* Dataset content:
---*---
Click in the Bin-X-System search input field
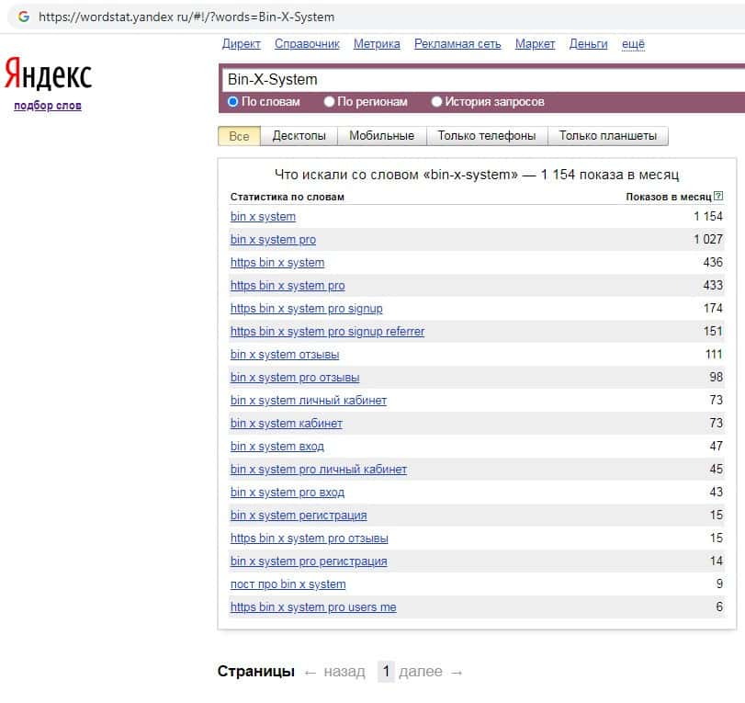Image resolution: width=745 pixels, height=703 pixels. (x=478, y=79)
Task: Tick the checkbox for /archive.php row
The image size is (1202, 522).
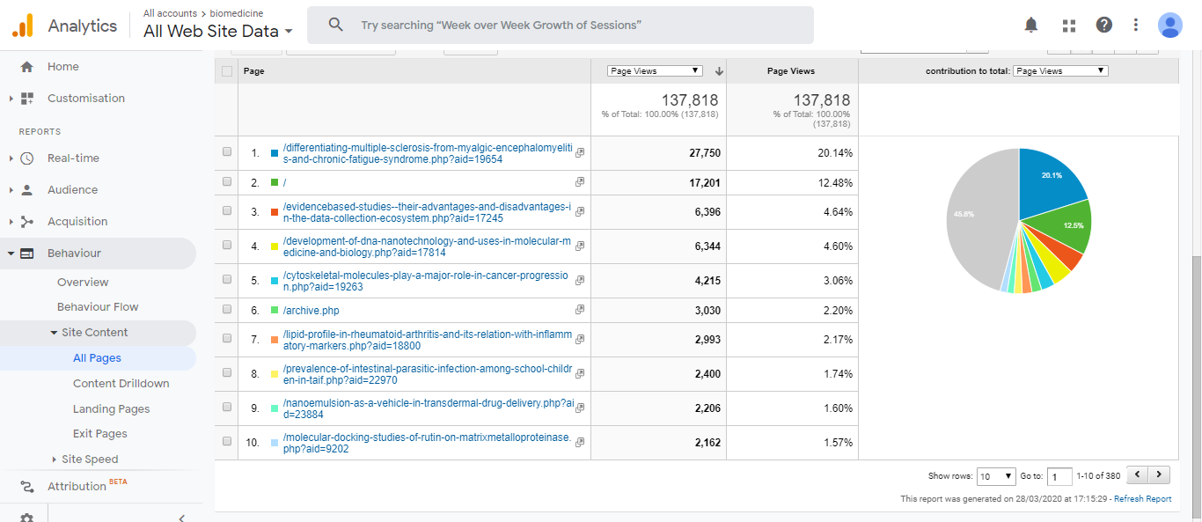Action: [227, 310]
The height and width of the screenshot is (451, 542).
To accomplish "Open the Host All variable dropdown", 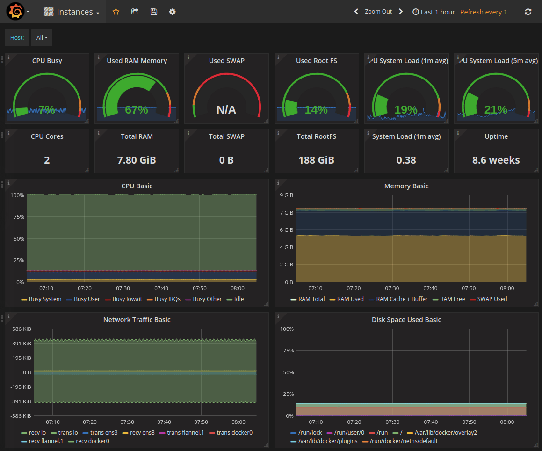I will click(42, 37).
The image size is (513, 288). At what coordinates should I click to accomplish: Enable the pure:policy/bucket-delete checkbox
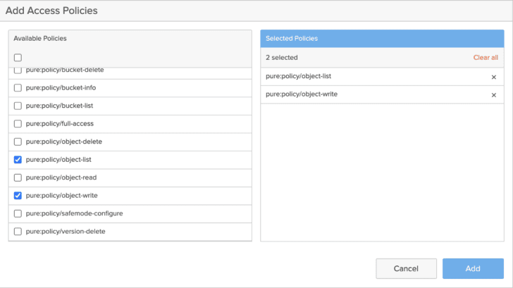[x=18, y=71]
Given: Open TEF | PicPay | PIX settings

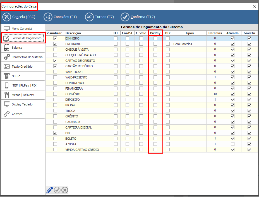Looking at the screenshot, I should [23, 85].
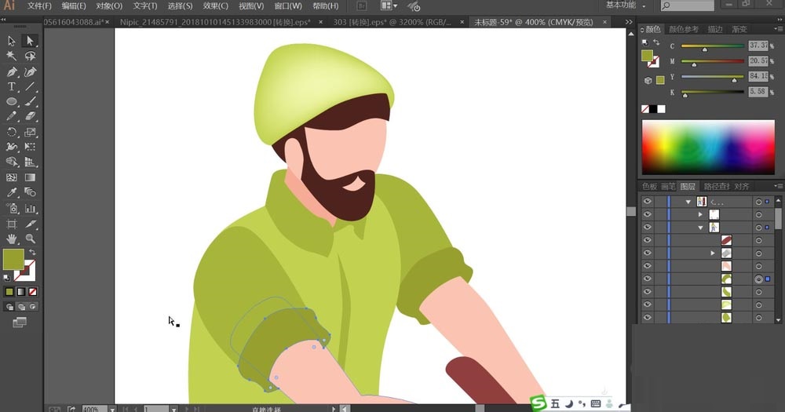The image size is (785, 412).
Task: Toggle visibility of the dark red shape layer
Action: 648,240
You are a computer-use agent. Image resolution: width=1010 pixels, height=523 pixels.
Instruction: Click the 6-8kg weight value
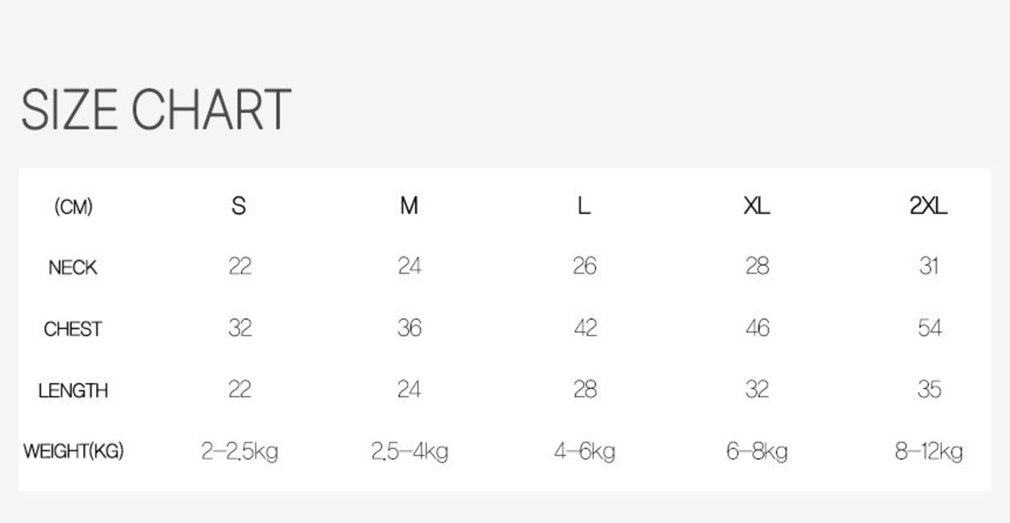coord(757,452)
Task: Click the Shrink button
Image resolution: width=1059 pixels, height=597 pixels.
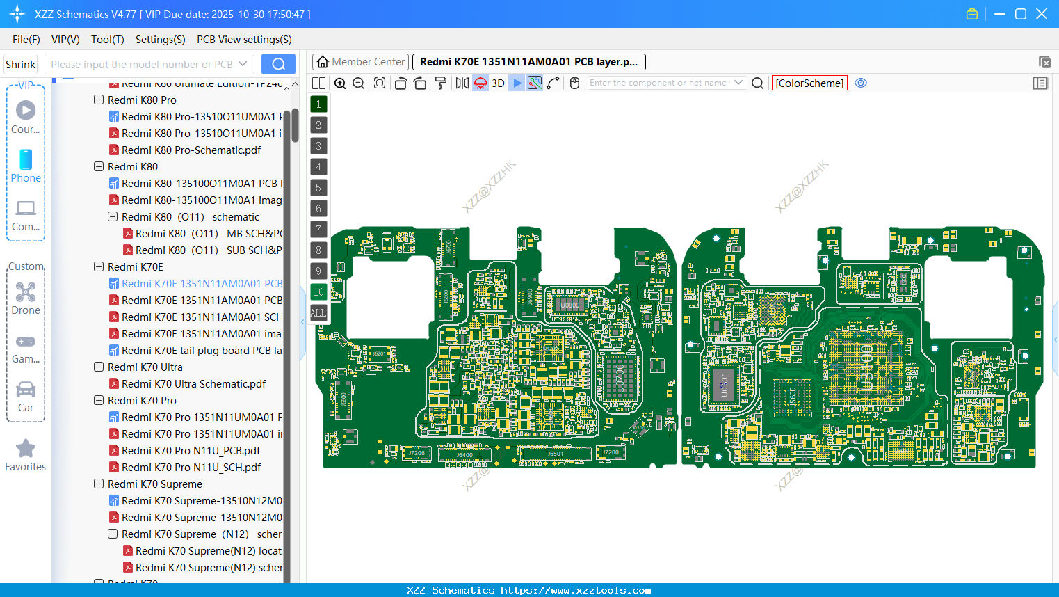Action: coord(21,65)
---*---
* Directions for this task:
Rewrite the rows as a numbered list, starting at the line containing "Given: Open TEF | PicPay | PIX settings" and ending at the end of the rows, both included, with blank lines skipped and pictures left out.

* The reply:
1. Given: Open TEF | PicPay | PIX settings
2. Looking at the screenshot, I should [23, 85].
3. The image size is (785, 412).
4. Task: Toggle visibility of the dark red shape layer
5. Action: 648,240
6. You are a computer-use agent. Image resolution: width=1010 pixels, height=523 pixels.
7. Instruction: Click the 6-8kg weight value
8. coord(757,452)
9. Task: Click the Shrink button
10. Image resolution: width=1059 pixels, height=597 pixels.
11. Action: coord(21,65)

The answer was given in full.